**Stated task 1**
Translate this sentence from the Powel EP review into Spanish: "Meandering soundscapes keep the mind moving, while the lush groove takes care of the feet."
**Stated task 2**
Which track titles does the Powel EP review describe? List every one.
**Stated task 3**
Does each statement agree with the Powel EP review? Answer yes or no for each, and quote the words from the review that decide it.
(a) The Naked Astronaut is Powel's first full-length EP.
(b) M13 is the closing track.
(c) Powel had earlier reworked music by Hosini and Esteble.

**Selected excerpt**

%%

Ring the alarm – Powel is back! The All Day I Dream and Anjunadeep regular has crafted a space of his own, utilizing an amazing breadth of production class and eclectic influence. His heady grooves remain immensely dance friendly, as the melodies and percussion connect in stunning and unpredictable fashion. He’s already thoroughly beloved by XYZ aficionados, following his incredible reworks of Hosini and Esteble, and we’re thrilled to have him back for his first full length EP – The Naked Astronaut.
M13 opens the show with a crisp house cut, balancing that timeless old-school feel with modern melodics. Vocal cuts remain in the distance, as the wistful vibe carries us from start to finish. Meandering soundscapes keep the mind moving, while the lush groove takes care of the feet.
The project’s namesake – The Naked Astronaut – picks up the pace while continuing the foundation of slick sounds centered around house. Stabby synths elevate energy from the get-go, as elongated strings maintain a touch of class throughout this dancefloor-oriented selection.
Peacocks & Sheep harnesses a bit of breaks and a bodacious underbelly fit for a king. Ominous tones float in and out, while keeping soulful sounds at the fore of this tune for the heads. As emotive as you need, a malleable production ready for consumption.
Closing things out is All The Love, the perfect summary to this house-laden masterclass from Powel. A punchy bassline and warm synthetics soar into the night, maintaining the groovy bliss that we’ve enjoyed since the A-side. As good a four-some as you’ll ever hear – Powel delivers yet again.
We caught up with Powel to recap a rejuvenating summer, his approach to crafting projects from the ground up, and what’s on the radar as we close out the year.

%%

**Data provided**
%%

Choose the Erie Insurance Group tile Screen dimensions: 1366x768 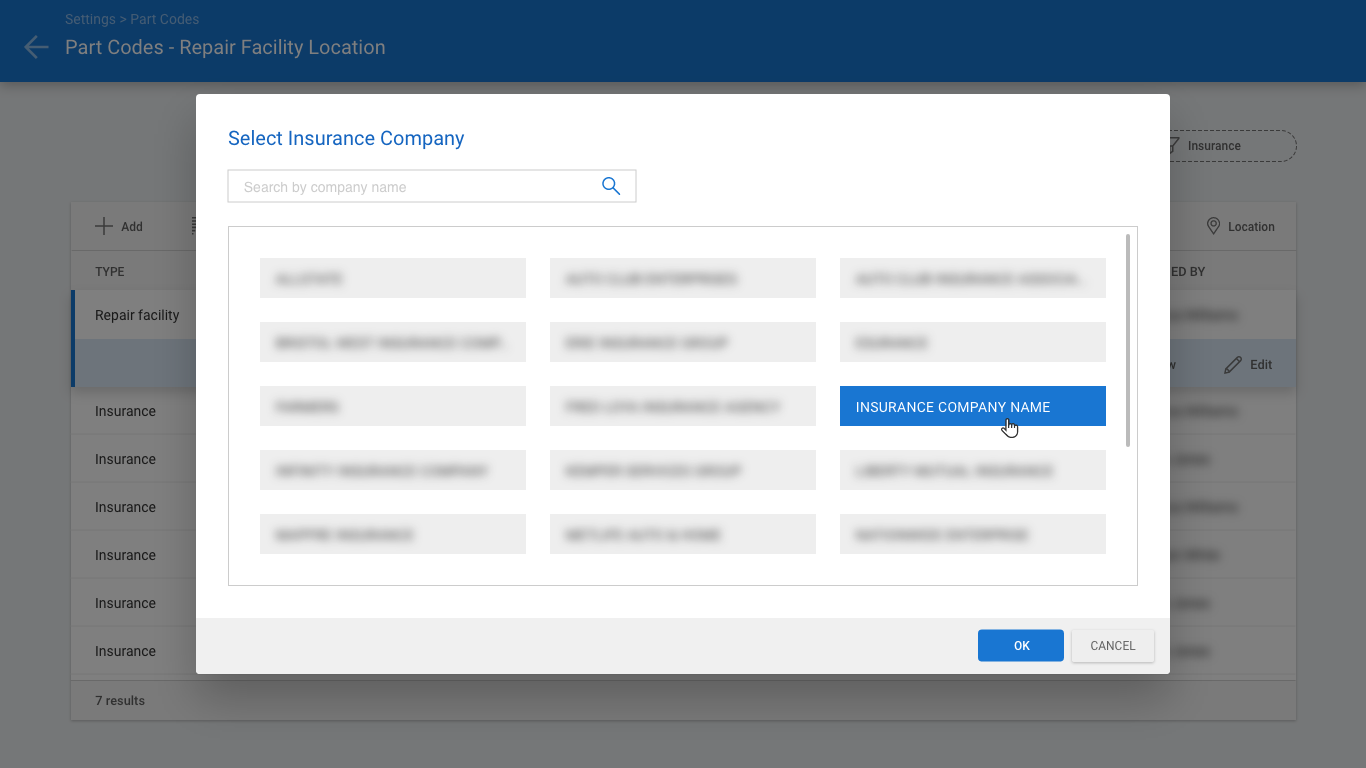click(682, 342)
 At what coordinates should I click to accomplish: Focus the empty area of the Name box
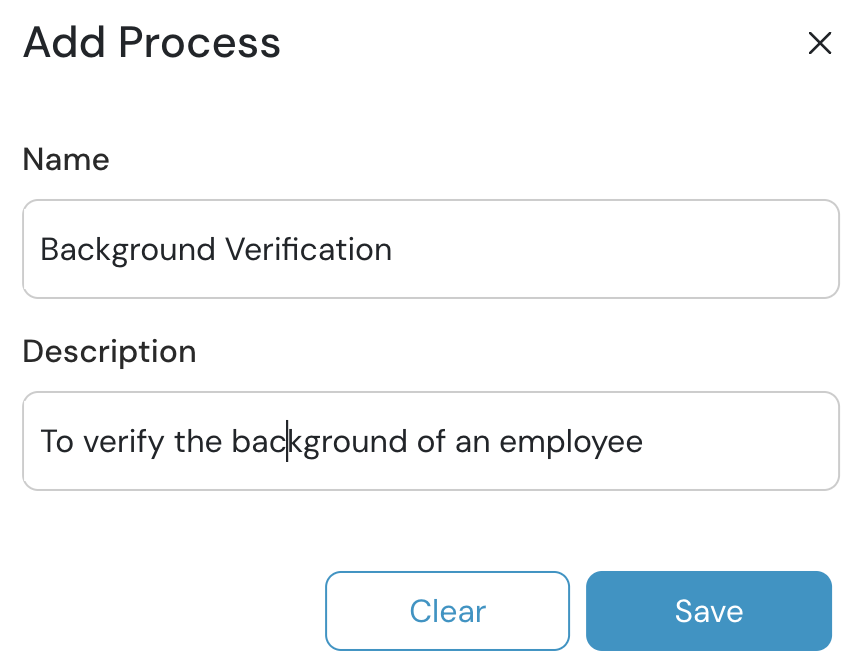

%%

**Complete output 1**
Los paisajes sonoros sinuosos mantienen la mente en movimiento, mientras que el exuberante groove se encarga de los pies.

**Complete output 2**
- M13
- The Naked Astronaut
- Peacocks & Sheep
- All The Love

**Complete output 3**
(a) Yes: "we’re thrilled to have him back for his first full length EP – The Naked Astronaut."
(b) No: "M13 opens the show with a crisp house cut"
(c) Yes: "following his incredible reworks of Hosini and Esteble"